The scientists discovered that these "triplet repeat"
disease genes produce proteins that errantly stick to an enzyme
crucial to the production of energy in brain cells. They
believe that because this enzyme cannot, therefore, do its job,
brain tissue will malfunction and may, over years, die. This
would result in fatal physical and intellectual deterioration,
such as that seen in Huntington's disease patients.

Furthermore, their findings may answer why the number of
genetic repeats in these diseases determines how severe
symptoms will be: More repeats produce a protein that holds
this "energy" enzyme more tightly, producing widespread nerve
cell failure in the brain.

The work offers biomedical researchers a new way to
understand, and to potentially treat these genetic diseases,
the Duke scientists say.

"This is the first explanation of what these proteins
produced by triplet repeat genes may be doing in nerve cells,"
said neurologist and principal investigator Dr. Warren
Strittmatter. "It provides a new paradigm for inherited
neurologic disease, and that is the repeat region of these
proteins binds other proteins critical to glucose and oxygen
metabolism in the brain. And the larger the repeat region, the
tighter they bind."

Authors of the study are from the same team that discovered
the major gene linked to Alzheimer's disease. In many ways,
"this finding may be more pivotal than our earlier work," said
Dr. Allen Roses, scientific director of the Deane Laboratory at
Duke, where the experiments were conducted. "We are beginning
to cross the difficult area between gene discovery and abnormal
functions of the brain, and to open the door to target drugs,"
he said.

The primary researchers involved in the discovery are Duke
neurologists Strittmatter, James Burke and Jeffery Vance. Other
collaborators include Jan Enghild and Margaret Martin, both
from Duke, and geneticists Yuh-Shan Jou and Richard Myers from
Stanford University School of Medicine.

Abnormal "triplet repeat" genes constitute the molecular
equivalent of stuttering. They repeat the same sequence of
genetic units, called nucleotides, over and over far more than
do normal genes. While a normal gene might repeat the three
nucleotides cytosine, adenine and guanine (CAG) fewer than 30
times, genes that produce Huntington's disease and other such
brain disorders might repeat the sequence between 40 and 100
times. As the repetition grows, the disease becomes more
severe.

The Duke study explains why the number of nucleotide repeats
in such diseases relates to the severity of symptoms, the
researchers say. The nucleotide sequence CAG determines that
the amino acid glutamine will be inserted into the protein
during its translation from genetic information to protein in
the brain cell. The greater the number of CAG repeats in the
gene, the more glutamines will be added, resulting in a
structurally different protein that binds strongly to a
particular energy enzyme. As these crucial enzymes become
disabled, increased numbers of neurons malfunction and may die,
destroying brain tissue.

The researchers have found this effect in two neurological
diseases -- Huntington's and Haw River Syndrome. They believe
the effect also works for at least three other rare
neurological disorders -- Kennedy's syndrome, Machado-Joseph
disease, and Spinocerebellar atrophy I -- that have the same
expanded CAG repeat.

"Traditional dogma is that mutant genes produce proteins
that either don't work at all or don't work well," said Burke,
the first author. "However, we found the proteins produced by
these genes interact in a different way, based on the number of
repeated amino acids, producing devastating consequences."

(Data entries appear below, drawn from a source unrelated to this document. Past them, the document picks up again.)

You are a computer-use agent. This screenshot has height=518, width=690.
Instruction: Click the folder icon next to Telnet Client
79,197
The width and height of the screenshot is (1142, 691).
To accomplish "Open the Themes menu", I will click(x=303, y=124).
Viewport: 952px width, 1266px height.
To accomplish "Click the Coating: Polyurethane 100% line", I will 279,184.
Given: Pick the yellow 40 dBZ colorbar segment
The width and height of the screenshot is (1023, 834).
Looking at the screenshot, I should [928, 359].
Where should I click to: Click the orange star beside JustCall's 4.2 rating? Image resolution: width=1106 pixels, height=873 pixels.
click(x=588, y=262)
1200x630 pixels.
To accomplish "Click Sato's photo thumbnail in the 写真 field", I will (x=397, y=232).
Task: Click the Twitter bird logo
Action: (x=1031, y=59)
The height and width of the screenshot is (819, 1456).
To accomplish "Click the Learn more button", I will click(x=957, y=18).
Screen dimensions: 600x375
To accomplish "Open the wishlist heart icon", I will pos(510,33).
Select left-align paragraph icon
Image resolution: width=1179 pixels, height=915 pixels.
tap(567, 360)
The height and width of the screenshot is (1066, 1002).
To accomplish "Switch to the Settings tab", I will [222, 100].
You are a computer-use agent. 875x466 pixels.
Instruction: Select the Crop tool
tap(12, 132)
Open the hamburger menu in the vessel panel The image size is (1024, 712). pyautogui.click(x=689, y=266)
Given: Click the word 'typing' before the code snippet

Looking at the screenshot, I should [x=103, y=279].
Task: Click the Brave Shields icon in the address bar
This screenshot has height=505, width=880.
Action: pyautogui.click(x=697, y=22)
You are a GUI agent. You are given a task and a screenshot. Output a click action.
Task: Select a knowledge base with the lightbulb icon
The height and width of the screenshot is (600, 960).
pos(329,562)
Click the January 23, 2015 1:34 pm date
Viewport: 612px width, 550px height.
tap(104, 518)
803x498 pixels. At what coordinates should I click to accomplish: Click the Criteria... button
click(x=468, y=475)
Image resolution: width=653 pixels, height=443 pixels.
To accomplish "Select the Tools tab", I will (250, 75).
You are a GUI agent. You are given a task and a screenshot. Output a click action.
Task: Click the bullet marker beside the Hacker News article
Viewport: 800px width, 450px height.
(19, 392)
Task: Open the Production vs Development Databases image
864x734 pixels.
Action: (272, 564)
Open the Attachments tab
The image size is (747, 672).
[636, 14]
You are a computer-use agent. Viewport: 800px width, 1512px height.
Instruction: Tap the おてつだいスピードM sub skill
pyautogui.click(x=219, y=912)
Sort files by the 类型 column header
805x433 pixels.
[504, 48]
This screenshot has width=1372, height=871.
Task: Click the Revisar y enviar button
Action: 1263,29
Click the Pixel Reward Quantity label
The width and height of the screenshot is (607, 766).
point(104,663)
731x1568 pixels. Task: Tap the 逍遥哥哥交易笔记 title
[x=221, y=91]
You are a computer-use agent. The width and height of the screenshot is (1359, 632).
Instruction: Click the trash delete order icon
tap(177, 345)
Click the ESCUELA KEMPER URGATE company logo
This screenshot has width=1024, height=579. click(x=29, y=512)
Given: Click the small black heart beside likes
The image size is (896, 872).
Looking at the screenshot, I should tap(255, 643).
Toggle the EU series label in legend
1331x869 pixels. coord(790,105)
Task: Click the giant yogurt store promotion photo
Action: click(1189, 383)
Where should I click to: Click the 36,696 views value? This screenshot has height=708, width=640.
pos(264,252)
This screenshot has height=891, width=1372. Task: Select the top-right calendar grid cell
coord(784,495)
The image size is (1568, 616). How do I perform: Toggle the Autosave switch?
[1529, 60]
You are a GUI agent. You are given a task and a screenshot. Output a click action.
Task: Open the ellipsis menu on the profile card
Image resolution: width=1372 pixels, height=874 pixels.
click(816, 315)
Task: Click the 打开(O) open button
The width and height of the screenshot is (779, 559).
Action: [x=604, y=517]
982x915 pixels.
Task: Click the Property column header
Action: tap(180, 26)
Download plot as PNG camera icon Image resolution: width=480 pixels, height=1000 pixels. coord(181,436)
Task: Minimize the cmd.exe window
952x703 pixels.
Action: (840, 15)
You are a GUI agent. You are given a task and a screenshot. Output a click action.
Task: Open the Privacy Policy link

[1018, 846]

"The novel insight is that this extra domain produced by
triple repeats acts in the same way across all these diseases,"
Vance said. "Even though we don't know what the normal function
is of each of the disease genes, the triple repeats are causing
all the proteins to bind to this single enzyme. Scientists have
usually only thought about how a gene mutation produces a
change in that protein that results in a disease. This is an
observation that provides a mechanism for a group of
diseases."

If drugs could block the protein interaction the researchers
described, then the discovery may offer treatment options,
according to Roses.

The investigators became interested in the action of
repeated gene sequences in brain tissue two years ago, when
they discovered Haw River Syndrome (also known as DRPLA), an
inherited neurological disorder that affects residents of a
rural North Carolina community.

The scientists found that the syndrome was like Huntington's
disease in that it was attributed to genes that acquire excess
CAG nucleotide sequences.

Although the scientists do not know what the roles of the
proteins produced by Haw River or any of the triplet repeat
diseases are, "Our hypothesis is that these different proteins
are all doing something similar, which is binding to the same
protein," Vance said. In other words, the abnormal repeat in
the DNA is adding a "docking area" domain in the protein, which
allowed substances that bind loosely to the normal protein to
stick more tightly to the enlarged disease protein.

To test that theory, the Duke team made artificial strings
of glutamines, either 20 glutamines, found in normal proteins,
or 60 glutamines, found in the mutant proteins. They then mixed
these glutamine strings with brain proteins to see what
proteins bound. They found that one brain protein,
glyceraldehyde-3 phosphate dehydrogenase (GAPDH), bound to the
long glutamine string better than to the short glutamine
string. GAPDH, found in all cells, is known to produce energy,
along with a number of other important functions.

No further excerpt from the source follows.